The only few bugs I hit were SIGSEGV from the compiler - annoying, yes, but nothing too serious. After I switched some of my desktop projects to C++20 I've started seeing ICE crashes in Clang, GCC and MSVC alike. Always very pleasant, I must say.


This prompted me to relook and it wasn’t as bad as I remember gcc8.4.0. A couple minor changes and I am building now. Cool


Plusses: as a user of nlohmann-json, I also like the support for json pointer, json patch and json merge patch which comes in handy at times. I like their way of handling to/from_json (declare functions with appropriate signature and namespacing and the lib will pick them up seamlessly in implicit conversions). "standard" container facades are appreciated.

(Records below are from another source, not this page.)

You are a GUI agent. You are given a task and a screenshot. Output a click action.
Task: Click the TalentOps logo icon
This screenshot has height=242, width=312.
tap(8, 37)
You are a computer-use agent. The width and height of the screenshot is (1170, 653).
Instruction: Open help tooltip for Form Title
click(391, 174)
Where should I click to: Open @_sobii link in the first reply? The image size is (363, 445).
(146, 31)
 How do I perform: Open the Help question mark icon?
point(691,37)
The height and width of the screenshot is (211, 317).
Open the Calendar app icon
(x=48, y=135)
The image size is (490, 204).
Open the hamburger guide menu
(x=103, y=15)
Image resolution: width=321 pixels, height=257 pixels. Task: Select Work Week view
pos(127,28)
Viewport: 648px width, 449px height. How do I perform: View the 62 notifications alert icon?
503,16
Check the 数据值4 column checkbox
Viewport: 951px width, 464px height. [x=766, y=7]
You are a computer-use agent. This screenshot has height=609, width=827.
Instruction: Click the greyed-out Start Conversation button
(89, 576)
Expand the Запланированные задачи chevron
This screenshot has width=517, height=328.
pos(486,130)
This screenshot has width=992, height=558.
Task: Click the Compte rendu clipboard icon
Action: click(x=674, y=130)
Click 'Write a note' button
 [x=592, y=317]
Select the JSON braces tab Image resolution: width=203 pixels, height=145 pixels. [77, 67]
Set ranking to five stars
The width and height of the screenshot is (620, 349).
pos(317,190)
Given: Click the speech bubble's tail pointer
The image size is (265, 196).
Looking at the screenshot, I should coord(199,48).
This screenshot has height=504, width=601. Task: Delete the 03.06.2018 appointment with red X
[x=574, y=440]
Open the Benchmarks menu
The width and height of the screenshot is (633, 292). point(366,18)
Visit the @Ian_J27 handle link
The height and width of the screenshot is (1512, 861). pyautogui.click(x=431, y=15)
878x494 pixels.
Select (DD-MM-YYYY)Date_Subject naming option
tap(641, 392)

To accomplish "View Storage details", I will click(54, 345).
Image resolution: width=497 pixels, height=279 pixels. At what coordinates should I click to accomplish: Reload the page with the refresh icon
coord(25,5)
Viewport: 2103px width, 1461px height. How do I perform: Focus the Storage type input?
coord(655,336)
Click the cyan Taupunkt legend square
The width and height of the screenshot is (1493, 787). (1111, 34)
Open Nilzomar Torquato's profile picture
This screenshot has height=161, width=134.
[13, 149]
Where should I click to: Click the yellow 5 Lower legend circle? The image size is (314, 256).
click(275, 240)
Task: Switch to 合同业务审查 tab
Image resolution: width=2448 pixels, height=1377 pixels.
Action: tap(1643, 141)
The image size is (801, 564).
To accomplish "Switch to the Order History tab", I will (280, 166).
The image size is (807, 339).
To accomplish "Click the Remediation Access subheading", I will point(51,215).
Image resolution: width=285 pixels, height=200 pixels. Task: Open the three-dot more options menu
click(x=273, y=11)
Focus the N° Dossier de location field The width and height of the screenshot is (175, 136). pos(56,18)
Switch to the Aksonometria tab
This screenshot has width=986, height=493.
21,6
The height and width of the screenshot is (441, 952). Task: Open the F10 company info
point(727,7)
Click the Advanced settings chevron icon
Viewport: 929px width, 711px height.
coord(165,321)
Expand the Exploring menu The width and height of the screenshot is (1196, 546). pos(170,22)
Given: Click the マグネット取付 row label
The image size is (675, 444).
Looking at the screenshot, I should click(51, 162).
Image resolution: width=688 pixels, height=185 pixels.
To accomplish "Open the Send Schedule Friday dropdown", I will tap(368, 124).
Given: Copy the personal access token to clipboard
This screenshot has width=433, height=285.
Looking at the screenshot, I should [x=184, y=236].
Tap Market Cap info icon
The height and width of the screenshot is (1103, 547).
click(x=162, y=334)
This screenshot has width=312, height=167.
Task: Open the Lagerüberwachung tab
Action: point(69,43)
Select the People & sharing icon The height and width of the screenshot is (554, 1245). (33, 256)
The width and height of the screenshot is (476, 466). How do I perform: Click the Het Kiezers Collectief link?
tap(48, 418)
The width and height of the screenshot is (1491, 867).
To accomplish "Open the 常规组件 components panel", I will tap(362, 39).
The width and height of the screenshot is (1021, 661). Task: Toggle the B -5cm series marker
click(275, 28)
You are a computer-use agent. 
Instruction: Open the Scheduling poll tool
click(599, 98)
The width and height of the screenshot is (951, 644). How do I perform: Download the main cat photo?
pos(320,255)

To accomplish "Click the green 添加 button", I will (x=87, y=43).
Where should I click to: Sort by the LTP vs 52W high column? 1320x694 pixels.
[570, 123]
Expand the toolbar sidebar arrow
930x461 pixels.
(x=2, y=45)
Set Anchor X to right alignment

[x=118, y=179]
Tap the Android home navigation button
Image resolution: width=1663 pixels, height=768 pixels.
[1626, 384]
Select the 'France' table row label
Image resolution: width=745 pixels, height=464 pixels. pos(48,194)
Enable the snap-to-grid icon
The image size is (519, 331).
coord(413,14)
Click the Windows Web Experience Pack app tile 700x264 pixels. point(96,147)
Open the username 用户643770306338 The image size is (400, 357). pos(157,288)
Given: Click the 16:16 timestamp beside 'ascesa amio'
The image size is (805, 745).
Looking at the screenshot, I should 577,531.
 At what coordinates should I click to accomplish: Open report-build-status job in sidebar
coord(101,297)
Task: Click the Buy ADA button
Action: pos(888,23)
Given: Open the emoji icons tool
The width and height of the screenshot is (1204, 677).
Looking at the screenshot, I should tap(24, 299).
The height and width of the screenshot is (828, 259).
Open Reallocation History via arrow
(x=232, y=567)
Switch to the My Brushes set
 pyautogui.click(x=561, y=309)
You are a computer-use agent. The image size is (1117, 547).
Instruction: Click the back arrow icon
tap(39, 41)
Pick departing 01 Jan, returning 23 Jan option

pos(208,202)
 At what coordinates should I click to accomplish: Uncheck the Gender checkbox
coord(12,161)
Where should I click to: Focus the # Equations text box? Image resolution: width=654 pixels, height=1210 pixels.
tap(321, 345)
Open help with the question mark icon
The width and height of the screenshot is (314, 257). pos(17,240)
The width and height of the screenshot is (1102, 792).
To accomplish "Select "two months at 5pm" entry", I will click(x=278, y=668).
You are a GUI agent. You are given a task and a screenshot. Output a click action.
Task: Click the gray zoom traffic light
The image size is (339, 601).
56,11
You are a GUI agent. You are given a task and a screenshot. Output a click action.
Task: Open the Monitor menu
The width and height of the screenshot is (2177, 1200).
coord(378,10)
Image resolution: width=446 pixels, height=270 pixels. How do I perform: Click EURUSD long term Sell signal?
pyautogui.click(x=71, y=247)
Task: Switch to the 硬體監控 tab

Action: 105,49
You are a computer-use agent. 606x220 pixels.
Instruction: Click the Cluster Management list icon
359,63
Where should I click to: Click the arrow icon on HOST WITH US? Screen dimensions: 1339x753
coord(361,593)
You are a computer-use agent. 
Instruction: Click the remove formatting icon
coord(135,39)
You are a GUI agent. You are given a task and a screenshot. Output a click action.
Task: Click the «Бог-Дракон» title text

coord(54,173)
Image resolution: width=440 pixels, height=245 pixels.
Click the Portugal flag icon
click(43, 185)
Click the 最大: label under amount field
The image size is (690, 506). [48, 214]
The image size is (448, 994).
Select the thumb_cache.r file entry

Minusses: although I'd like a way to append a (C-)array into a JSON-array "at once" and not iteratively (i.e., O(n) instead of O(n log n)). Also, lack of support for JSON schema is .. slightly annoying.


Can you elaborate on your minuses - I don't understand what you mean with "at once" in that context.


Yeah the support for pointer / patch etc. is a definite plus. The customization point thing I tend to do with my own customization points, but it's pretty good if a bunch of libraries settle on a standard customization point (eg. I think serde in Rust has achieved that a bit due to the ecosystem there) (definitely want it to be static).

I didn't realize that about the array complexity. Can you not just initialize a JSON array of N elements in O(N) (conceding a `.reserve(N)` style call beforehand if required)? rapidjson is pretty good about that sort of thing, cJSON's arrays are linked list so I basically think of its performance as at a different level and it's mostly about compile time for me.


I haven't found a way to do that. The only O(n) to-json-array way is using the initializer list constructor AFAICT.